Cloudflare CEO Matthew Prince on the Struggles of Policing the Web

Credit to Author: Lily Hay Newman| Date: Fri, 08 Nov 2019 22:28:18 +0000

At WIRED25 the internet infrastructure chief talks about doing the hard calculus of pulling support from controversial sites—and why that’ll happen again.

For years, the internet infrastructure company Cloudflare maintained that as a sort of internet utility—providing speed, reliability, and security services to sites around the world—it had no role in moderating content online. But more recently, Cloudflare has stoked controversy by removing support, first for the white supremacist site the Daily Stormer in August 2017 and then for the notorious online forum 8chan in August 2019. At the WIRED 25 conference in San Francisco today, Cloudflare CEO Matthew Prince said that he thinks the company will almost certainly drop more sites in the future.

"I think it's inevitable that it will happen again. And it's inevitable that we will wring our hands and be very concerned," Prince said. "The question is, what is the right role for infrastructure companies to play in policing what content is online. And it’s not totally clear to me yet what that right role is."

Prince said that Cloudflare considers itself successful when billions of people around the world use its services every day without even realizing. But a ubiquitous company can't stay out of the public consciousness forever. And Cloudflare has recently taken some prominent steps into the limelight. The company went public in September, and announced third-quarter earnings on Thursday, in which it beat revenue growth projections but also posted growing losses.
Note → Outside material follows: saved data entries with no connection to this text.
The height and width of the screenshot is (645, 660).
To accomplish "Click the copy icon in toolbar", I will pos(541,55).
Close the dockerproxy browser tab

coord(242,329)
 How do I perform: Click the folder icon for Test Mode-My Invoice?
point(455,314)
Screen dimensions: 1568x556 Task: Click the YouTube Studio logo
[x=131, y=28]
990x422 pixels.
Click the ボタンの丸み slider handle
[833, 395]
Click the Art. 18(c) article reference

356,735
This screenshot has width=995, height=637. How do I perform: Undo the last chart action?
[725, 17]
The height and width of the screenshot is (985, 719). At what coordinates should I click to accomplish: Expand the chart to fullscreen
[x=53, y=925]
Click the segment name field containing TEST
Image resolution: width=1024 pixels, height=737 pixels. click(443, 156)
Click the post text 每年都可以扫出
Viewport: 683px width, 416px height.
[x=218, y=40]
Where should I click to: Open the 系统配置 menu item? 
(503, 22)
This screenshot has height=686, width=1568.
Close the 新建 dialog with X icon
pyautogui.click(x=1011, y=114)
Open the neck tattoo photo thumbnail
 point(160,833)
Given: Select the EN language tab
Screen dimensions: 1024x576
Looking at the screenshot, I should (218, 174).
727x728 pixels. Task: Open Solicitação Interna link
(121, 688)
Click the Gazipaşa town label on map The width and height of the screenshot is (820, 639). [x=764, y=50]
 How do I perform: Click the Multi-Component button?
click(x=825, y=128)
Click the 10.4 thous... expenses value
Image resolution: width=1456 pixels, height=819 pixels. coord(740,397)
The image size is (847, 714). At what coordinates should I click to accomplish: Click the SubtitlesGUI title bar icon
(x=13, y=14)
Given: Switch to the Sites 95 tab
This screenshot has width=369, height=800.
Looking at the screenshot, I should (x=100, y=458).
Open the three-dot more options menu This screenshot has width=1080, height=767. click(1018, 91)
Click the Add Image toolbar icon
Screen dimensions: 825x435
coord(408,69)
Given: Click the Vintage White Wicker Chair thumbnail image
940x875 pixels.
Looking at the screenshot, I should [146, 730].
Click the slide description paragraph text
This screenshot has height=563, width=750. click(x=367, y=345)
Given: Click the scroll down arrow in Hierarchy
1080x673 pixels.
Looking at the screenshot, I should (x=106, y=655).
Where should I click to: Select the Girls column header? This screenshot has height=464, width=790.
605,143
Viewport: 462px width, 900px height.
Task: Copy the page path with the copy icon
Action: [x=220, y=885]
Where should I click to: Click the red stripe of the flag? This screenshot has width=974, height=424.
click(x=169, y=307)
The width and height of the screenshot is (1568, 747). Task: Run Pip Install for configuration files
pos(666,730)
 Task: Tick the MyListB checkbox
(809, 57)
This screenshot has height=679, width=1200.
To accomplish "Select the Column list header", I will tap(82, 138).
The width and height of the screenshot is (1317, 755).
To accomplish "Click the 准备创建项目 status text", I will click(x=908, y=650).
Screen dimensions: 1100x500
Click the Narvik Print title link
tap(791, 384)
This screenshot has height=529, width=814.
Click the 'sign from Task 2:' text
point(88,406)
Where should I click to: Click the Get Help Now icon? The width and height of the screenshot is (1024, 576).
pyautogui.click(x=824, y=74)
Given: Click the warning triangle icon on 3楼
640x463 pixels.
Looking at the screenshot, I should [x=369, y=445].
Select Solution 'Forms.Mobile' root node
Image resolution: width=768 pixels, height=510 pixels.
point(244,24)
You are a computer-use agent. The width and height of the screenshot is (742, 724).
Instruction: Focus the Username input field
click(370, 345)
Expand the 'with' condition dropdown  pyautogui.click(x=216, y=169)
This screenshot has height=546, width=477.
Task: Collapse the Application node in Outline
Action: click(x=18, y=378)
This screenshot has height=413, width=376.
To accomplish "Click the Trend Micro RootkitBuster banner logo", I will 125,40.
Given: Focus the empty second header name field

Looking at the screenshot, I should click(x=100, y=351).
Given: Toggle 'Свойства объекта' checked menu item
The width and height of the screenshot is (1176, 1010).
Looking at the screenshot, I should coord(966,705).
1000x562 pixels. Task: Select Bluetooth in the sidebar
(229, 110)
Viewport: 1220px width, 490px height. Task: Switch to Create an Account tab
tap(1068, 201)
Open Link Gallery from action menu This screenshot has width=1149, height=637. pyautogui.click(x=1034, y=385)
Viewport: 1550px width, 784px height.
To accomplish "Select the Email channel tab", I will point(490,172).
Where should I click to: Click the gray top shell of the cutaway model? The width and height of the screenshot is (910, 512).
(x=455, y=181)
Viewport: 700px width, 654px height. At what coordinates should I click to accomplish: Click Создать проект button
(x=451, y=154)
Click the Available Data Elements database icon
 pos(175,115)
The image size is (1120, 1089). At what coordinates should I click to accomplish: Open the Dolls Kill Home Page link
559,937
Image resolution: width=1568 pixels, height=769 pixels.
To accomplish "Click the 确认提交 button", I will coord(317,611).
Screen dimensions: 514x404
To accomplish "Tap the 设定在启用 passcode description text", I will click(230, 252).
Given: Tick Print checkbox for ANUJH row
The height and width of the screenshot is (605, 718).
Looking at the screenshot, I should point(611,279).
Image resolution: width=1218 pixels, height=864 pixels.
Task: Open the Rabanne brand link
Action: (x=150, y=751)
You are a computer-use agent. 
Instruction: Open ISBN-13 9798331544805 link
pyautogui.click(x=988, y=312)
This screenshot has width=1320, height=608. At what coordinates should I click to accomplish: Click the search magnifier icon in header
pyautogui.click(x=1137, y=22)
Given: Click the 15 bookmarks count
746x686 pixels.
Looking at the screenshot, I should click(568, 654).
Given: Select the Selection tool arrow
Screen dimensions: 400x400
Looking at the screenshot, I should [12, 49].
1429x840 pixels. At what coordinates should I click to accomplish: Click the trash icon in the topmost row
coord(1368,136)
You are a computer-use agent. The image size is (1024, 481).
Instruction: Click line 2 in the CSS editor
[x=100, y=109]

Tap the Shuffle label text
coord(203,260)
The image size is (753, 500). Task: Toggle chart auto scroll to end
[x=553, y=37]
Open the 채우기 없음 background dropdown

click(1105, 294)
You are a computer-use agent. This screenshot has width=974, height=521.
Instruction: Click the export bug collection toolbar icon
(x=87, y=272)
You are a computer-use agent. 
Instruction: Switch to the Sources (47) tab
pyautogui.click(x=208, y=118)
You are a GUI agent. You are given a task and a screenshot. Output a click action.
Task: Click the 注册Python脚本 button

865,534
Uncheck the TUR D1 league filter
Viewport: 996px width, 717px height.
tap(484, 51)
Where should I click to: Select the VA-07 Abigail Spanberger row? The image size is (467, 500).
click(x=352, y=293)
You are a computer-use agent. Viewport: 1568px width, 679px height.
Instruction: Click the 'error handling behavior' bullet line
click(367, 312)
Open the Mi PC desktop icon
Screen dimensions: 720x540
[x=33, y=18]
As Cloudflare expands, its social responsibilities inevitably have as well. But Prince emphasized that there are real and immediate downsides to pulling support from even the most unpleasant customers. Prince noted that almost immediately after severing ties with the Daily Stormer and 8chan, the company experienced a major spike in censorship requests from governments around the world.

"If you start to empower the infrastructure and all the different layers that you have to pass through to make the internet work to each be making those decisions, then I worry about where that actually stops," Prince said. "We shouldn’t be the first line of defense. [But] maybe we need to, in rare circumstances, be the last line of defense."

Content moderation offers few easy answers for Cloudflare or for any of the other large tech platforms that struggle with the issue. But Prince said he hopes that transparency and open dialog will eventually reveal a path forward. Until it does, Cloudflare will carry on with a system that's imperfect and ad hoc, but better than not thinking about these challenges at all.